Так же мы бедствовали в то время с запчастями для тракторов, комбайнов. Со всем, вплоть до баббита для подшипников. Но мы всегда как-то умудрялись выкручиваться.

И вот однажды, когда я нигде не мог получить стройматериалы, поехал я в райком. У нас в районе был новый первый секретарь — Боярченко. Приехал к нему, рассказал о своих бедах и попросил помочь. В кабинете находился и второй секретарь — Жуковский.

— Лесу тебе надо? — переспросил Боярченко. — Может, ты считаешь, что у нас в райкоме лес растет? И кирпичи мы тут обжигаем? У тебя же в наряде сказано, куда обращаться.

Объяснять я секретарям ничего не стал: оба они отлично знали, как туго у нас со стройматериалами.

— В Старобине есть лесопилка, — сказал я. — Дайте хоть пяток кубометров тесу. Очень нужно.

— Туда бы и обращался. Ты что-то, Козлов, все двери путаешь.

— Они на вас показывают: «Райком разрешит — дадим».

Сидел Боярченко за своим столом с видом человека, перегруженного важнейшими государственными делами. Жуковский ходил по кабинету, и я поймал на его тонких губах ядовитую усмешку. В разговор он не вмешивался.

В Старобине Боярченко появился совсем недавно, но мы уже поняли его стиль. Ходил, как и большинство районных работников, в полувоенной форме: гимнастерка защитного цвета, галифе, хромовые сапоги. Голос у Боярченко был грубый, сильный, говорил он обычно командирским тоном, возражений не терпел. Свободно мог перебить человека репликой, оборвать, а то и высмеять. Очень любил, чтобы выступавшие на собраниях ссылались на его высказывания, цитировали его.

Кое-кто это уловил и быстро попал в милость. Я знал, как держатся некоторые районные «незаменимые» работники: по каждому поводу бегут к начальству, поступают только так, как им указывают.

Такой привычки у меня лично не было. Я с юности привык сам за все отвечать. Партия доверила — действуй. Сумеешь поднять свой участок — честь тебе и хвала. Не справишься, завалишь — уступи место другому. Вот эта-то самостоятельность, видимо, не понравилась кое-кому из нового руководства райкома.

— Я ведь не для своего дома стройматериалы ищу, — напомнил я.

— Тогда бы мы с тобой совсем по-другому заговорили.

Я понял, что ничего не добьюсь, и собрался уходить. Жуковский спросил:

— А что ты там строишь, Василий Иванович?
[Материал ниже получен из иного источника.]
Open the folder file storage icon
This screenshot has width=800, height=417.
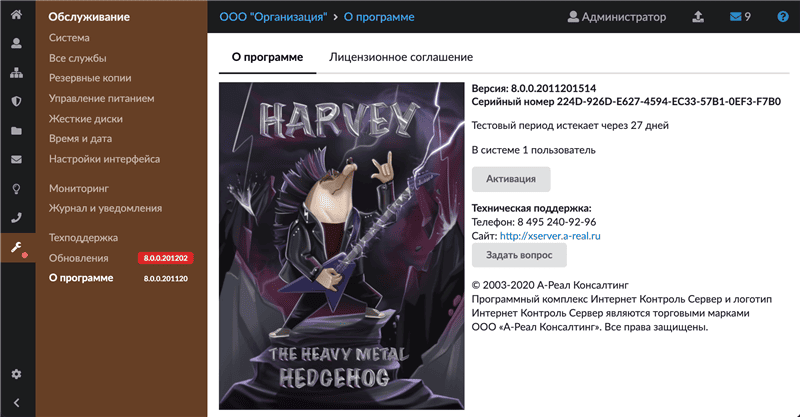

Я перечислил все, недоумевая, неужели второму секретарю не известно, что сооружают у райкома под самым, можно сказать, носом? «Что, — думаю, — за этим таится?» Ломать голову долго не пришлось.

— И баню? — спросил Жуковский таким удивленным тоном, будто впервые об этом слышал. — Она ведь вроде в смете у тебя не стоит?